_What needs to be done_:
Reproduce the passage of the eggcrate forum thread starting with "Koi/fish/aquatics shop." and going on through "more than enough.".

# Eggcrate



## jamesthornton (Nov 24, 2008)

Does anyone know where to buy eggcrate? I know eBay, but do BnQ or Wickes something like that sell it?


----------



## Jim2109 (Mar 30, 2009)

egg crate as in the square plastic mesh used in fish tanks? or egg crate as in cardboard egg trays that eggs sit in?

if you want the plastic mesh stuff then your local aquatics shop will have some. its not particularly cheap stuff though. i doubt youll find it at a DIY store, although you might find an alternative solution if you look at what they have there (is this for making a false floor in your viv?)

if you want egg trays then try your local butchers. theyve usually got dozens of them sat around and often give them away for free.


----------



## buddah (Dec 23, 2009)

b&q and places like that dont have it spent ages looking for it , i got mine of my mate hes an air con engineer.


----------



## jamesthornton (Nov 24, 2008)

Yeah, the plastic stuff. It's for a false bottom. I found some on ebay - 600mm2 sheet, £13.50 inc delivery. Do you think I'll find it any cheaper or not?


----------



## Jim2109 (Mar 30, 2009)

jamesthornton said:


> Yeah, the plastic stuff. It's for a false bottom. I found some on ebay - 600mm2 sheet, £13.50 inc delivery. Do you think I'll find it any cheaper or not?


probably not. if you buy it in an aquatics shop id reckon on it costing quite a bit more than that.


----------



## Caz (May 24, 2007)

Koi/fish/aquatics shop.
Marine fish shop.
Marine fish web site shop or forum. :2thumb:


----------



## jamesthornton (Nov 24, 2008)

Hey, thanks for suggestions guys.

I bought 2 sheets off eBay. £27. inc delivery. Kinda steep, but hopefully it will be more than enough.


----------

_Supplied entries_:
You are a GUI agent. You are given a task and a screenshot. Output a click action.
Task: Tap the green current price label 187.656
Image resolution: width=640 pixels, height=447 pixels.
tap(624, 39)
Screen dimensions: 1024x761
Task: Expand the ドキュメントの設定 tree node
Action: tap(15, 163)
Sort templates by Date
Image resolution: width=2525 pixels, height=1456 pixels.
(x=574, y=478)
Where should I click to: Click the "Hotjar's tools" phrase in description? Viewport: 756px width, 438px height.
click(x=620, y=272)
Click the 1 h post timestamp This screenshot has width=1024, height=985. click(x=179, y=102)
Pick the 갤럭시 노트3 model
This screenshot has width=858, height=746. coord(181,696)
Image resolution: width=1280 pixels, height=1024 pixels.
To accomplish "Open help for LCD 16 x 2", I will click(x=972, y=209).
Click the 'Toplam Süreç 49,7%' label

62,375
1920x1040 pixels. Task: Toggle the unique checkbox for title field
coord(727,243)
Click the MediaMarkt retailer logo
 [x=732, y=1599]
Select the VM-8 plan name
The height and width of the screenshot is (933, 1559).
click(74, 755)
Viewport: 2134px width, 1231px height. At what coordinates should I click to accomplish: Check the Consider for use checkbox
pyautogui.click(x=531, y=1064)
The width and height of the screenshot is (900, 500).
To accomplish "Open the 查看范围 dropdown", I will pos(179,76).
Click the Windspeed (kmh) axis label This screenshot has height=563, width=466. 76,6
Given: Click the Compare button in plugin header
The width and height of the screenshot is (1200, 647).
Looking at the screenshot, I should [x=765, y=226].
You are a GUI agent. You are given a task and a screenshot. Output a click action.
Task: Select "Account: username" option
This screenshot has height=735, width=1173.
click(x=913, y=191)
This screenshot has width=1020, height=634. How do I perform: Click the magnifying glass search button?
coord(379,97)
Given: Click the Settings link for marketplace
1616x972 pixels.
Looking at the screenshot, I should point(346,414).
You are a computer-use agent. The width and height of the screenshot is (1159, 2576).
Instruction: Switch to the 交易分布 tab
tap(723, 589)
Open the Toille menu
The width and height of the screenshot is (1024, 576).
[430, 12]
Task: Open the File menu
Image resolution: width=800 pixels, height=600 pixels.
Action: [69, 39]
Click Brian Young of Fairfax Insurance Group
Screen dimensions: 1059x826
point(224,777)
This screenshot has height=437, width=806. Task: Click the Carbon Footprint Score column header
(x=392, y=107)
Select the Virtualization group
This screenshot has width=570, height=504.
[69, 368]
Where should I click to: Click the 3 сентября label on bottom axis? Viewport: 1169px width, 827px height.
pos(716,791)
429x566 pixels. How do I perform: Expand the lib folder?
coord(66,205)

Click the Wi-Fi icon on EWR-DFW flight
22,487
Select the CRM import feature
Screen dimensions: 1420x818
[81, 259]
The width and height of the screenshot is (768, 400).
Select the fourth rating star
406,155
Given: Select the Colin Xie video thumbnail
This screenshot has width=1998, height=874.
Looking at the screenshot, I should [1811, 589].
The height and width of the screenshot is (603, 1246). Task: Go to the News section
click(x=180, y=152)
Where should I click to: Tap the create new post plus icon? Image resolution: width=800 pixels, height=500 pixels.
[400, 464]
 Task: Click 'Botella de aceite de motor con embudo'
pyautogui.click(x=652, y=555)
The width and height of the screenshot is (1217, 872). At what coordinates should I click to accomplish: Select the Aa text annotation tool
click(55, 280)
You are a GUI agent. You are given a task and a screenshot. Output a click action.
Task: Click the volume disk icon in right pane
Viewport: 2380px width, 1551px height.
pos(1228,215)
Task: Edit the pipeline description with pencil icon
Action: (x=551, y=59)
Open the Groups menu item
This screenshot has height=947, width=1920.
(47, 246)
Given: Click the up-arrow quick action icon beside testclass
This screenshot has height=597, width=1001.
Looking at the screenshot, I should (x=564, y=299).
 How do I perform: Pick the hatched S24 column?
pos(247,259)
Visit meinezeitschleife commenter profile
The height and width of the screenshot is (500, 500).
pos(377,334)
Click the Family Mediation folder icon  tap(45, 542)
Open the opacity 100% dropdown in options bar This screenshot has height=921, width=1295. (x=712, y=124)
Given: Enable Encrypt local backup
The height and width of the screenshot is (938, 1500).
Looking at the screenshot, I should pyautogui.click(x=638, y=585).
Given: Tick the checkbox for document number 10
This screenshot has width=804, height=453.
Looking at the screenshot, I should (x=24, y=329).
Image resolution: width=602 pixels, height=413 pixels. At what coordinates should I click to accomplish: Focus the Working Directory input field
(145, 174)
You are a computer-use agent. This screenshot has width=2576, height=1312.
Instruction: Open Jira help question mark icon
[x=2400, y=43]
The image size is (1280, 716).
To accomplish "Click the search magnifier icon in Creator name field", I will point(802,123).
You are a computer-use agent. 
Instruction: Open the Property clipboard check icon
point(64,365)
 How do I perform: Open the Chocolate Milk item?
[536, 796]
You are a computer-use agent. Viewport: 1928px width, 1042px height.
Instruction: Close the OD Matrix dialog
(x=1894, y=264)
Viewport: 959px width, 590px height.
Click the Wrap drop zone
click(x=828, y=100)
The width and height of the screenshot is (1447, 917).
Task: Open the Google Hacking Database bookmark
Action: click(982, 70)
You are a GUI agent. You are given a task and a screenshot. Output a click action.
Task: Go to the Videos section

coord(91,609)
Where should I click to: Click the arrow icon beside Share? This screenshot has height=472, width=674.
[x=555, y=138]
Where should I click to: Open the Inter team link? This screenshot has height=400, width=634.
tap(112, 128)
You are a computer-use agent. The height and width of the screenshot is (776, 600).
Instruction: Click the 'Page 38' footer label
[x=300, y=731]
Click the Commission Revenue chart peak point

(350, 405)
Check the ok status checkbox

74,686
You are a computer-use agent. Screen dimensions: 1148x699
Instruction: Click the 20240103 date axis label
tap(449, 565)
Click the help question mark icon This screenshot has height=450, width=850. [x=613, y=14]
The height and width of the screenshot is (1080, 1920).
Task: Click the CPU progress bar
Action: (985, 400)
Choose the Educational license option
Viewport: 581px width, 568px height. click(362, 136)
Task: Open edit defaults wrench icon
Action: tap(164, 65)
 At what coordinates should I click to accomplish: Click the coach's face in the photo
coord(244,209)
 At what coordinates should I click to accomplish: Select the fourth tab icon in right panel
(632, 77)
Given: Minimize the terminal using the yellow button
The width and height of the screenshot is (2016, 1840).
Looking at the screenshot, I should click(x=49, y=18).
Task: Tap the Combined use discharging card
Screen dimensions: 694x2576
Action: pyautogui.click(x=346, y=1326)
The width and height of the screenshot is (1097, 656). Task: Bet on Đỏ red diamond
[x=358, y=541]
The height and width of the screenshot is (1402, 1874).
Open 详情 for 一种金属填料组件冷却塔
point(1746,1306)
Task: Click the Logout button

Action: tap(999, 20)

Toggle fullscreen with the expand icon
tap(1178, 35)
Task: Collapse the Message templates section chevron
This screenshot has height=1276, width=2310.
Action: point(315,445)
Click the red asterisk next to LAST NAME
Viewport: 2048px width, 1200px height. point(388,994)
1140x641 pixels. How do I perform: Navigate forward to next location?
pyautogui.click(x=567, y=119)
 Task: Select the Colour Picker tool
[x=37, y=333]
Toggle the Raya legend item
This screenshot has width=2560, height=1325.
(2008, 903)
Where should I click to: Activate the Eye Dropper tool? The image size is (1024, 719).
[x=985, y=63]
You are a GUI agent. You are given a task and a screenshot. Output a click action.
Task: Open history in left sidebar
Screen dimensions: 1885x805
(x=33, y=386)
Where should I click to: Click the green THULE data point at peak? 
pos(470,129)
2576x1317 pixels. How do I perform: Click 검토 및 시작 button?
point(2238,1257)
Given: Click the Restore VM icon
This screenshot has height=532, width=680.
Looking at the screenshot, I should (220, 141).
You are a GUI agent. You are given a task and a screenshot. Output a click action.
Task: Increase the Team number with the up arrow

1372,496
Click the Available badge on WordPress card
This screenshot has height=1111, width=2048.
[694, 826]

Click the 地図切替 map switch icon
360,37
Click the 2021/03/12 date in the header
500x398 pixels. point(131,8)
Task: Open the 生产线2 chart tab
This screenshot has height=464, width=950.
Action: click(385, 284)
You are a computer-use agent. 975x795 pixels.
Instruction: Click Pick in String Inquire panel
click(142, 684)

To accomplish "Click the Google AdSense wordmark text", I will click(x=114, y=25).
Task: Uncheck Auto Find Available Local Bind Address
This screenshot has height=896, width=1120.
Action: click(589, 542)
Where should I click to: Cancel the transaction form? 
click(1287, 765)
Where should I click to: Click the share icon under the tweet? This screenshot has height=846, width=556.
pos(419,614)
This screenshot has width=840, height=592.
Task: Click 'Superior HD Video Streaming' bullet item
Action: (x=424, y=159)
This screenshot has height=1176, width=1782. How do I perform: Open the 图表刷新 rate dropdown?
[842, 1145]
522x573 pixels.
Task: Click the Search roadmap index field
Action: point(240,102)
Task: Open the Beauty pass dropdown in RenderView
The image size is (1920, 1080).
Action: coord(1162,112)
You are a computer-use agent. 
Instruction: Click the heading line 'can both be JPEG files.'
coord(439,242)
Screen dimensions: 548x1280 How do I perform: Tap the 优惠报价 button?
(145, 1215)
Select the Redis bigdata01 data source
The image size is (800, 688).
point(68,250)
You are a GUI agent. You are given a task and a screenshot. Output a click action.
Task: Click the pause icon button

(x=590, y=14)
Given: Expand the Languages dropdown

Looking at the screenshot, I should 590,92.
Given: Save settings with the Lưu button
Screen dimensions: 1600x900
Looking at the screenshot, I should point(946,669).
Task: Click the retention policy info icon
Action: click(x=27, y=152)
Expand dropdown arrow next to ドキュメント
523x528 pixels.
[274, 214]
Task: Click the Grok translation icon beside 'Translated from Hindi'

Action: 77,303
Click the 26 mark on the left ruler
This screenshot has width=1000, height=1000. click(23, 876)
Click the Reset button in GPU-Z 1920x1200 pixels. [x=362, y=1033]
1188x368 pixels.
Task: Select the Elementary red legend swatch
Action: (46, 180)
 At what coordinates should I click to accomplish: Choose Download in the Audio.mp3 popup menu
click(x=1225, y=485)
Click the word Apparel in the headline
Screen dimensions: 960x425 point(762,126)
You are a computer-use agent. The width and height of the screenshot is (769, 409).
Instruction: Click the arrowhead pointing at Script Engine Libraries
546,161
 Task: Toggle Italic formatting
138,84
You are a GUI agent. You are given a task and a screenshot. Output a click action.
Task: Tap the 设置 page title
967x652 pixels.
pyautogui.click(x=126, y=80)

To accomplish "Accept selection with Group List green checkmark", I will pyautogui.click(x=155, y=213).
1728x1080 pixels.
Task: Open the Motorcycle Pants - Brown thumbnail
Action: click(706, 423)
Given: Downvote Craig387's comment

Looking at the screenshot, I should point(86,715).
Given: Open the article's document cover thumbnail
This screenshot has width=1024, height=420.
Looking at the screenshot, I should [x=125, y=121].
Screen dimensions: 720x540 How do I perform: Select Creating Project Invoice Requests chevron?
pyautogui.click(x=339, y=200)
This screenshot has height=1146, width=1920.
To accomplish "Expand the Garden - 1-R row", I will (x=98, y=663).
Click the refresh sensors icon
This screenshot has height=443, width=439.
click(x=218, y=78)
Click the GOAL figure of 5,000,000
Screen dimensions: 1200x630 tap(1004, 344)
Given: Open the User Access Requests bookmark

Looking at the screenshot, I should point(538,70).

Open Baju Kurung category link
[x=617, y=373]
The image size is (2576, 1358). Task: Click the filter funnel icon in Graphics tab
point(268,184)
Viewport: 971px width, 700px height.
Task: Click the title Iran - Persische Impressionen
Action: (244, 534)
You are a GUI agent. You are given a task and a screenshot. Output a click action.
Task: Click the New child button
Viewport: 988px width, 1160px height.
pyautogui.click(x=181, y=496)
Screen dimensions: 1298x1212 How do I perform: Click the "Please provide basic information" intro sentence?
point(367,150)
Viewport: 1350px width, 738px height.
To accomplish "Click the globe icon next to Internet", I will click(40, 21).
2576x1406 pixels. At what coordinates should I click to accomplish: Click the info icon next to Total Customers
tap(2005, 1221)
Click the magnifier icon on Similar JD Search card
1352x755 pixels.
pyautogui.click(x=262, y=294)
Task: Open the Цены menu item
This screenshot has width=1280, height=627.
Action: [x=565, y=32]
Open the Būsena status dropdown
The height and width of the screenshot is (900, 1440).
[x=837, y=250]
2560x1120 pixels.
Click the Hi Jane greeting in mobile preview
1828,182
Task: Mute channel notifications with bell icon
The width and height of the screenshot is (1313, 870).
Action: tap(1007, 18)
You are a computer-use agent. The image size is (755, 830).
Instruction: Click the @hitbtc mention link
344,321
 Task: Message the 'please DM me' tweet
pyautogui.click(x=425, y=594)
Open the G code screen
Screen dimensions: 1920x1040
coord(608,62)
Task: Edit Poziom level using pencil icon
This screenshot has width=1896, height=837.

_Final result_:
Koi/fish/aquatics shop.
Marine fish shop.
Marine fish web site shop or forum. :2thumb:


----------



## jamesthornton (Nov 24, 2008)

Hey, thanks for suggestions guys.

I bought 2 sheets off eBay. £27. inc delivery. Kinda steep, but hopefully it will be more than enough.